Structural optimization of 3,4-dihydroquinolizinium ring toward practical application for chemo-selective modification of cysteine

Abstract 3,4-Dihydroquinolizinium (DQ) ring, a core structure of naturally-occurring quinocidin, reacts with cysteine (Cys) through Michael addition-type reaction in neutral aqueous media. In this study, we performed structural optimization of the DQ ring toward practical application for chemo-selective modification of Cys. Stability evaluation of the DQ–Cys adduct revealed that the adduct was gradually decomposed in neutral buffered solutions to regenerate the DQ ring through retro-Michael reaction.
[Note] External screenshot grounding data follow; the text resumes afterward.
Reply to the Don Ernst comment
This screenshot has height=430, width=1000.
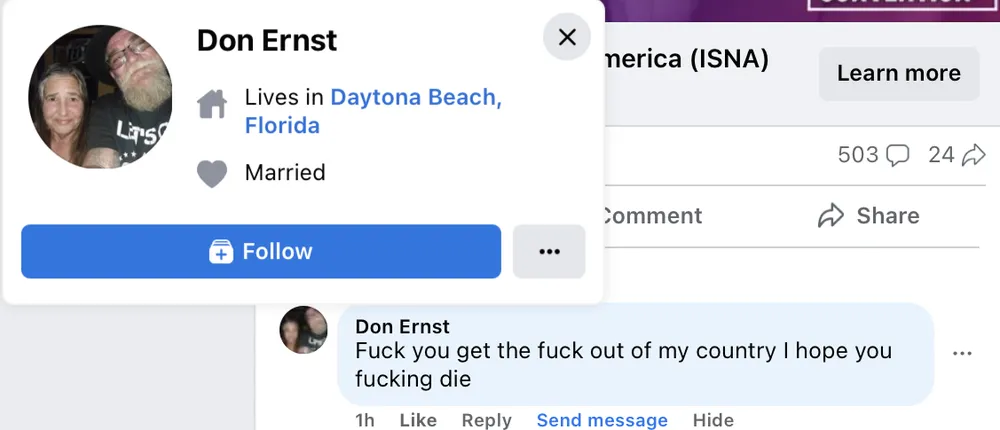coord(486,420)
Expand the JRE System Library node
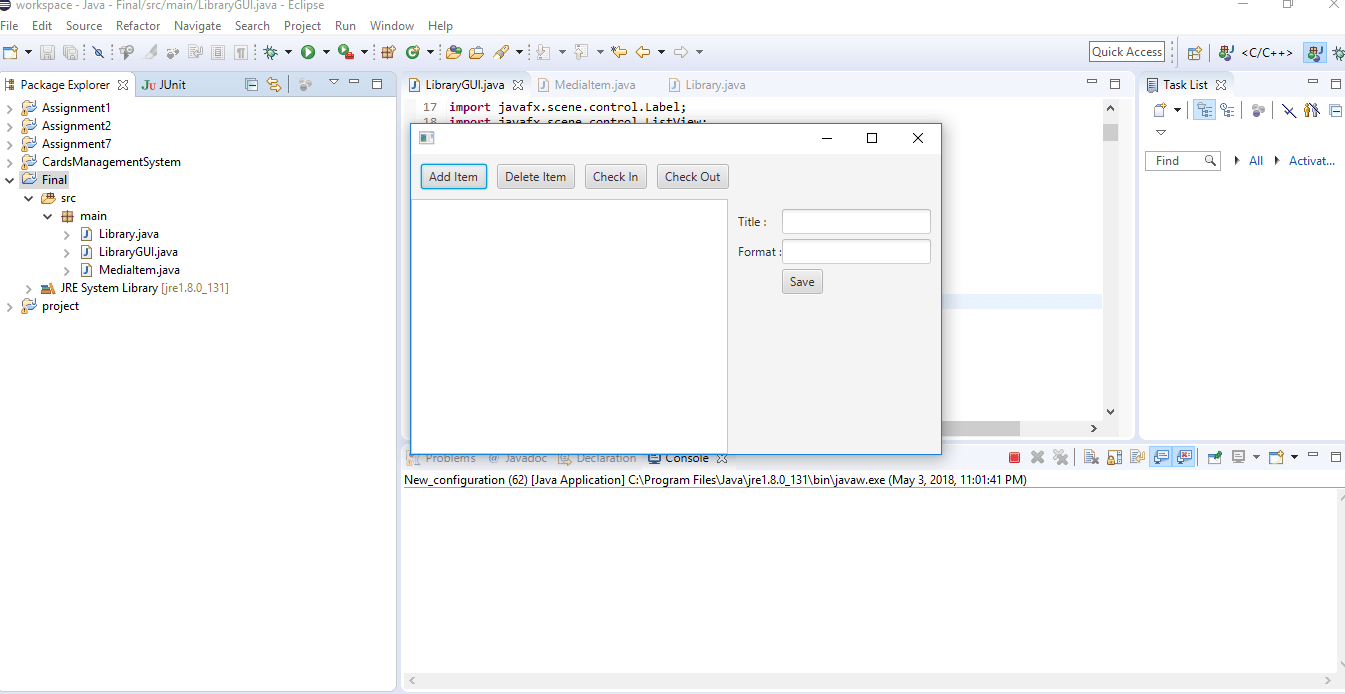Screen dimensions: 1345x694 pyautogui.click(x=28, y=288)
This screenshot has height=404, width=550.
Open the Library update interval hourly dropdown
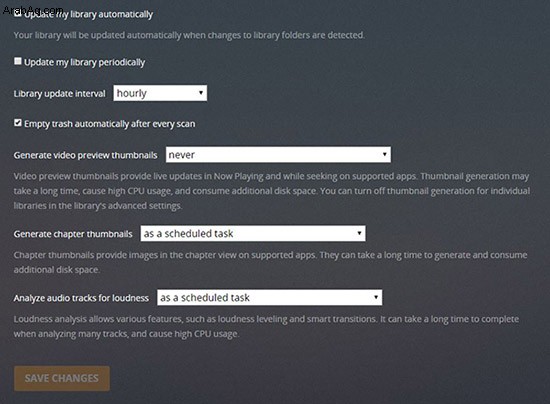click(x=160, y=93)
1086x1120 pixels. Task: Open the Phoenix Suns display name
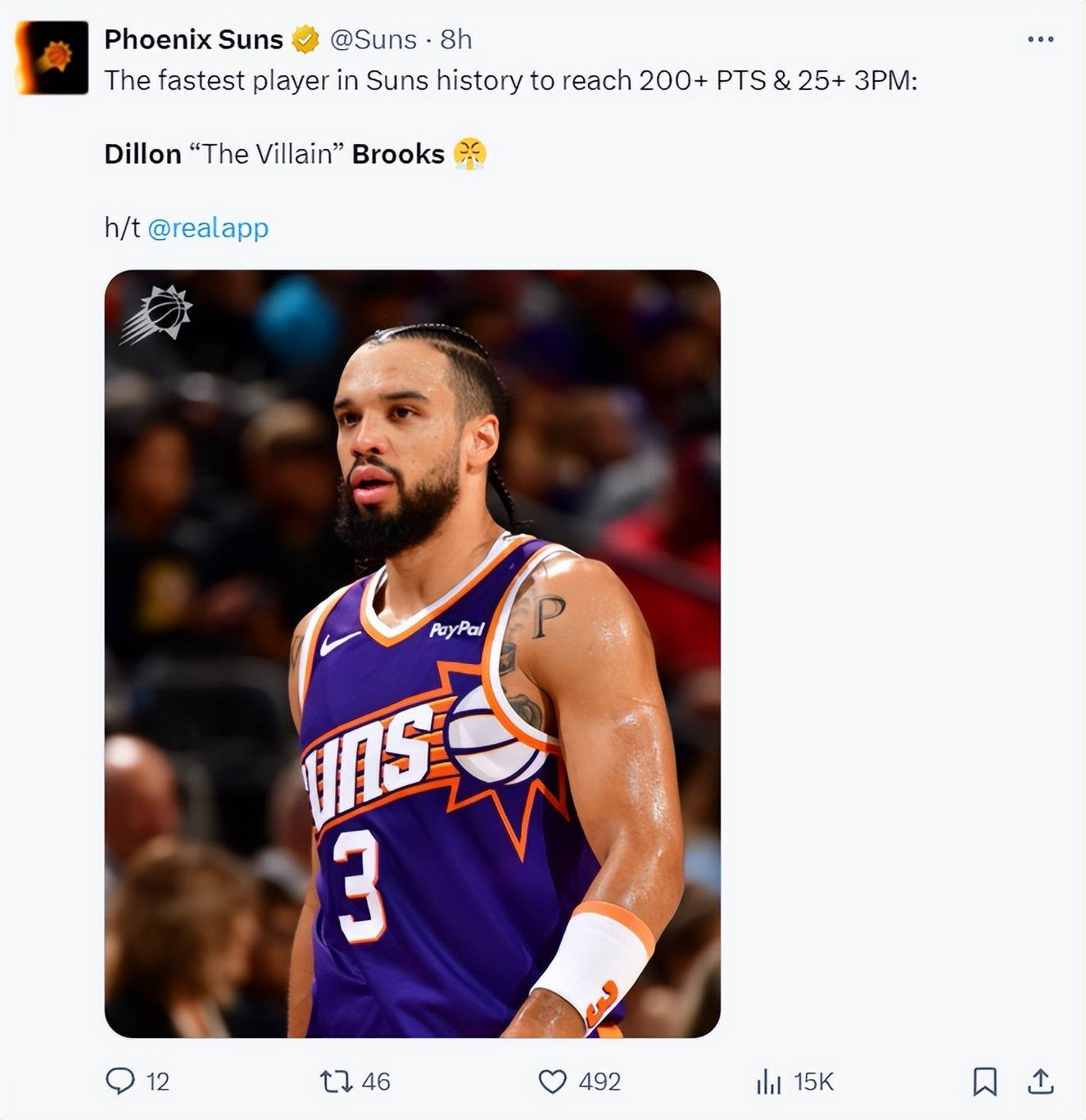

This observation led us to design 9-methoxy and 9-ethoxy DQ rings, which rapidly and selectively reacted with Cys and the resulting adducts showed higher stability compared with the non-substituted DQ–Cys adduct. We also demonstrated that the 9-ethoxy DQ ring is superior to the non-substituted one in regard to the reactivity toward Cys residues in peptides and the inhibitory activity against glyceraldehyde-3-phosphate dehydrogenase containing a Cys residue in its active center. These results indicate that the 9-alkoxy DQ rings could serve as practical Cys-selective electrophiles, which expand the toolbox of the methodologies available for Cys modification in biological and pharmacological research.